Dr. Chi-Huey Wong, Distinguished Research Fellow at the Genomics Research Center (GRC), and his team have recently published a report that increases understanding of the substrate specificity of an enzyme called fucosyltransferase 8 (FUT8). FUT8 is the only enzyme to catalyze core fucosylation of N-glycans on glycoproteins in mammalian cells. This research furthers our understanding of the important biological process of glycosylation, and has potential to be applied to explore new glycan markers for diseases or cancers and/or lead to the development of better glycoprotein pharmaceuticals such as antibody drugs. The research was published in JACS, the Journal of the American Chemical Society, on July 5.
Glycosylation is the chemical reaction through which carbohydrates are attached to other molecules such as lipids and proteins.

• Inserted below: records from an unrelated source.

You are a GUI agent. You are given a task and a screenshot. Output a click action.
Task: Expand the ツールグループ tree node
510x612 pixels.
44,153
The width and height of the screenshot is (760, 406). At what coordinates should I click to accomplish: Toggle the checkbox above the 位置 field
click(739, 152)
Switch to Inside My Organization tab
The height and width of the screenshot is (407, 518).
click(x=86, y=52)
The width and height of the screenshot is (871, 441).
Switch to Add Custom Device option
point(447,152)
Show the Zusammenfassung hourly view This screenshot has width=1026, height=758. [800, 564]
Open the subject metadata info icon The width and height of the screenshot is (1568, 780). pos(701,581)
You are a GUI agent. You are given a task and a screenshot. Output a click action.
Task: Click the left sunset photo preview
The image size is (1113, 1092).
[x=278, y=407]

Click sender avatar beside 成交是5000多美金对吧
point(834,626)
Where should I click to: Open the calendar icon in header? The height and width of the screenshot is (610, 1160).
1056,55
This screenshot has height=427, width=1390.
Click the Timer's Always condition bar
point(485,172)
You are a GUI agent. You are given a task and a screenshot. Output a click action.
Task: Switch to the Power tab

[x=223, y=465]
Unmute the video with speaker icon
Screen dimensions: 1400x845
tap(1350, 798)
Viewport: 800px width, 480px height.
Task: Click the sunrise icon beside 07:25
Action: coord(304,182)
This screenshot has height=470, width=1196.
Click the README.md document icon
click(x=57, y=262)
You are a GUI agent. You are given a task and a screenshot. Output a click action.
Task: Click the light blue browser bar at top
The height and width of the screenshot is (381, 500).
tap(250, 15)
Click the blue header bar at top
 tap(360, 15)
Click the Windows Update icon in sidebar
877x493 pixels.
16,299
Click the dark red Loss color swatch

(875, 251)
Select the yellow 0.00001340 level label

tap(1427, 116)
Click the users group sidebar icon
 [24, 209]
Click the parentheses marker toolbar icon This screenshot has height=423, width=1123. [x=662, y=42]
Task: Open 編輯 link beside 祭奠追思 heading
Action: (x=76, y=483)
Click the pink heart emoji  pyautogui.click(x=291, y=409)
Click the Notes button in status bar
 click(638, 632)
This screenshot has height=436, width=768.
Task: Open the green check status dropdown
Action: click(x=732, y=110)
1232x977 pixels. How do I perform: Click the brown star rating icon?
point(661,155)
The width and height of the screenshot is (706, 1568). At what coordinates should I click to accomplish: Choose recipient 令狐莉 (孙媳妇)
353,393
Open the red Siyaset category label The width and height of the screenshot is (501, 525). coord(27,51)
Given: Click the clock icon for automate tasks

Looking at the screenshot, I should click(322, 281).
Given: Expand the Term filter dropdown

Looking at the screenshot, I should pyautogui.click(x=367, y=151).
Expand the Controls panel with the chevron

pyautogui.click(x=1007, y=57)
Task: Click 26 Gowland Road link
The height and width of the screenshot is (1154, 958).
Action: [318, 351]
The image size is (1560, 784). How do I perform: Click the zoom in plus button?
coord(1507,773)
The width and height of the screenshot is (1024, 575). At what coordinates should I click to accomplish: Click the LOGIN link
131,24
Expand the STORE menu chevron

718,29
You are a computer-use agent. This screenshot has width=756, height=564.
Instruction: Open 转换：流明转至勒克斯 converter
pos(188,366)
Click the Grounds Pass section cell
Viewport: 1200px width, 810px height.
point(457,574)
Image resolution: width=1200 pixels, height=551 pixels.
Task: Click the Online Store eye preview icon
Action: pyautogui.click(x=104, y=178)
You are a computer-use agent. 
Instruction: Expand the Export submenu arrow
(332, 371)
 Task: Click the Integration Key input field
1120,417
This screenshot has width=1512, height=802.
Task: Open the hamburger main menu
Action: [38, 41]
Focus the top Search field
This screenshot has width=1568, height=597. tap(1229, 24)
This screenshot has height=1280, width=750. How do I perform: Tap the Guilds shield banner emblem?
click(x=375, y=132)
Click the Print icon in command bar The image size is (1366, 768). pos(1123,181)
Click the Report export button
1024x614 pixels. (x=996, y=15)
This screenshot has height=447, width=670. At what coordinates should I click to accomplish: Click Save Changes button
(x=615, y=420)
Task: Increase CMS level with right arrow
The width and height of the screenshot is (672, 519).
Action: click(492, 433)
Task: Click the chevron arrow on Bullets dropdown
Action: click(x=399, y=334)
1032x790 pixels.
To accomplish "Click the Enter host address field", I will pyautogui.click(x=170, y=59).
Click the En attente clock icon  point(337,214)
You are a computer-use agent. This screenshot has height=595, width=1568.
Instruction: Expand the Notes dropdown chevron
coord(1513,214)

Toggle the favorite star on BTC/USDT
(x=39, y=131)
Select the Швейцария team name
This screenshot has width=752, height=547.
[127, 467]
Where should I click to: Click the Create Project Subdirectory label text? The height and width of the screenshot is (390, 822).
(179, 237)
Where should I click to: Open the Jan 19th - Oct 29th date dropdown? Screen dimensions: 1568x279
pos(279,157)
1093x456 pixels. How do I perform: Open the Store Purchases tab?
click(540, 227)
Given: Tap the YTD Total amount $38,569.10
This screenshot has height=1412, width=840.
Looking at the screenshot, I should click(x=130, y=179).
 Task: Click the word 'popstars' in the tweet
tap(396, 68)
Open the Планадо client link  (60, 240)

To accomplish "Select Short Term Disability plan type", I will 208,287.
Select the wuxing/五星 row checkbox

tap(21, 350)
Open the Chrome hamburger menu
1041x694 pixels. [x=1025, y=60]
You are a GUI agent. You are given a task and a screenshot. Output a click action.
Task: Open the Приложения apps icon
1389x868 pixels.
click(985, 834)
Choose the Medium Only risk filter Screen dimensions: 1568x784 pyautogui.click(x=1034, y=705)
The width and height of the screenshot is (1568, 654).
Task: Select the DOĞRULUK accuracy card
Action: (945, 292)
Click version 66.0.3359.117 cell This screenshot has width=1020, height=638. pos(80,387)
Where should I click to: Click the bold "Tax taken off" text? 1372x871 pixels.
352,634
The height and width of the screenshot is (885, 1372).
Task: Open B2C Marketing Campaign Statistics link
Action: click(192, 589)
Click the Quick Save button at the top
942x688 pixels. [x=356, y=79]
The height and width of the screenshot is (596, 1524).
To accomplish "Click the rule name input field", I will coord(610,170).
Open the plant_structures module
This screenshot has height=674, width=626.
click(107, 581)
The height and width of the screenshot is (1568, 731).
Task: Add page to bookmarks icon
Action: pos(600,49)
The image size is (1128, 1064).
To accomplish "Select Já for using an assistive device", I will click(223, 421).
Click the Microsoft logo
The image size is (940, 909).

More than 50% of human proteins are glycosylated and glycosylation is involved in many biological processes. For example, blood type is determined by the sugars on red blood cells, and influenza infection is initiated by the interaction of viral surface hemagglutinin and host cell surface sialic acid-containing glycans. Further, it has been demonstrated that glycosylation can modulate the folding, stability, function and half-life of glycoproteins. With the rapid development of biologics, the impact of glycans on glycoproteins has been widely investigated and received considerable attention; for example, antibodies which lack core fucosylation or with the presence of bi-antennary glycans having terminal alpha-2,6 sialylation could enhance the antibody-dependent cell-mediated cytotoxicity (ADCC). In addition, aberrant glycosylation of glycoproteins could potentially be used as biomarkers for cancers; for example, alpha-fetoprotein (AFP)-L3, the AFP with core fucose, is a better biomarker than AFP itself for the early detection of hepatocellular carcinoma.
Although many structures of glycans on glycoproteins have been determined, it remains challenging to effectively manipulate the biosynthesis of glycoproteins or glycan structures on the cell surface. During glycosylation, a variety of glycosyltransferases are involved in the assembly of glycans, but the effect of such interplay on the biosynthesis of glycoproteins is unknown. For example, in humans, there are at least 13 fucosyltransferases and at least eight N-acetylglucosaminyltransferases (GnTs), each recognizing different substrates.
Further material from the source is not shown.